From a number of candidate genes that might be linked to PPARG in a slow positive feedback loop, the authors favored FABP4, a known regulator of PPARG with a long half-life. It was noted that the rate of turnover of FABP4 was low, and even more importantly, accumulation of FABP4 in the cytoplasm and nuclear abundance of PPARG followed similar kinetics. Thus, authors posited that FABP4, via its ability to transport fatty acid ligands that activate PPARG, formed a slow positive feedback loop with PPARG; involvement of such a slow positive feedback regulatory loop would enable pre-adipocytes to mount a differential response to oscillatory vs continuous stimuli. Of course, these data did not rule out the existence of additional regulatory circuits that could further modulate the mechanisms of de novo adipogenesis.

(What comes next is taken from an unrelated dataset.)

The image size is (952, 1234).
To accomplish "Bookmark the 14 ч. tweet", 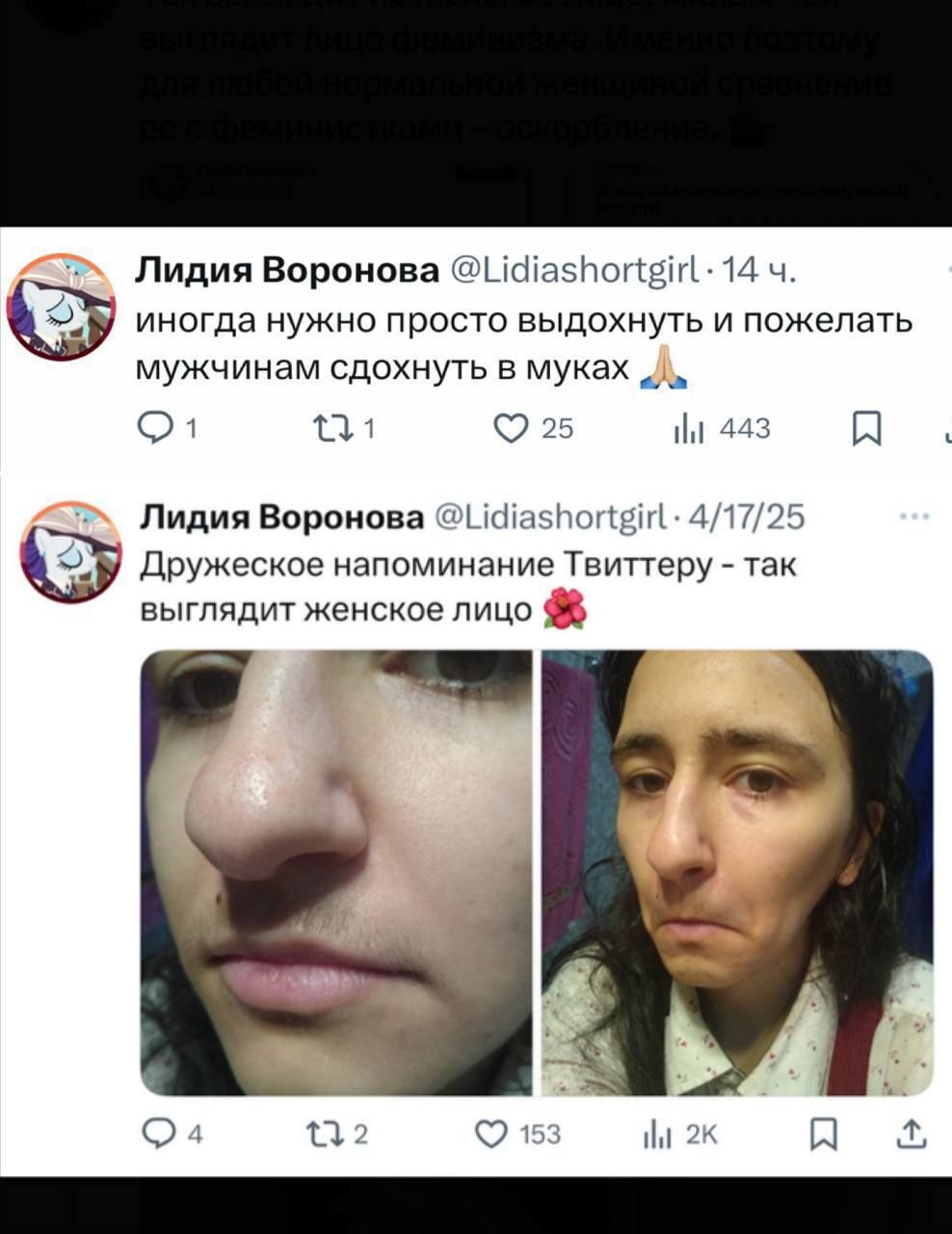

Experimental findings derived from in vitro differentiation of pre-adipocyte cell lines were subjected to computer simulations. The authors used an ordinary differentiation equation model to test the predicted dynamics of nuclear abundance of PPAG, via actions of the combined fast and slow positive feedback circuits. Indeed, such simulations could explain the observed rejection of single and repetitive pulses of differentiation stimuli. However, this model failed to explain why a small fraction of cells still differentiated in response to oscillating signals and why prolonged pulses of < 12 h induced a larger fraction of cells to undergo differentiation. To reconcile these observations, the authors modified their theoretical model of combined fast and slow positive feedbacks by adding a factor of stochastic variation in PPARG levels in the population of pre-adipocytes. These analyses revealed that a regulatory system consisting of fast and slow positive feedback links, when combined with putative stochastic abundance of nuclear PPARG (a cell-intrinsic property), could not only explain the variable delay in cells reaching PPARG threshold but also why low differentiation rates were seen in response to daily oscillations of glucocorticoids.
To corroborate these in vitro findings in vivo, the authors implanted continuous release pellets of cortisone in 8-wk old C57BL/6J mice. Experimental flattening of circadian rhythms of cortisone secretion, for 21 d, led to enhanced accumulation of subcutaneous (inguinal) and epidydimal (visceral) fat in mice. Mice with cortisone implants had significantly larger adipocytes compared with animals containing sham implants. Moreover, the visceral adipose tissues of mice exposed to sustained high levels of cortisone had more numerous adipocytes. Thus, persistently high circulating levels of cortisone not only enhanced de novo adipogenesis but also led to increased volume of adipocytes
In summary, Bahrami-Nejad et al, have shown that adipocyte differentiation was underpinned by cell-autonomous factors and their differential interaction with cortisone, depending on whether it was delivered continuously or in a circadian manner. While low signal variability was a key stochastic determinant that prevented de-differentiation of bone fide adipocytes, a high cell-to-cell signal variability was needed to ensure that only a small fraction of pre-adipocytes underwent differentiation in response to circadian delivery of glucocorticoids. The results of Bahrami-Nejad et al, in addition to elucidating how circadian exposure to glucocorticoid affects adipocyte differentiation, have broader clinical implications. It was demonstrated in a recent study that misaligned circadian rhythms had adverse effects on insulin sensitivity and energy metabolism in the skeletal muscles of healthy young adults. Since mechanisms of repair and regeneration, via recruitment of stem cells and their differentiation in situ, are central to tissue homeostasis across the animal kingdom, a role of circadian secretion of growth and differentiation factors in these processes is warranted.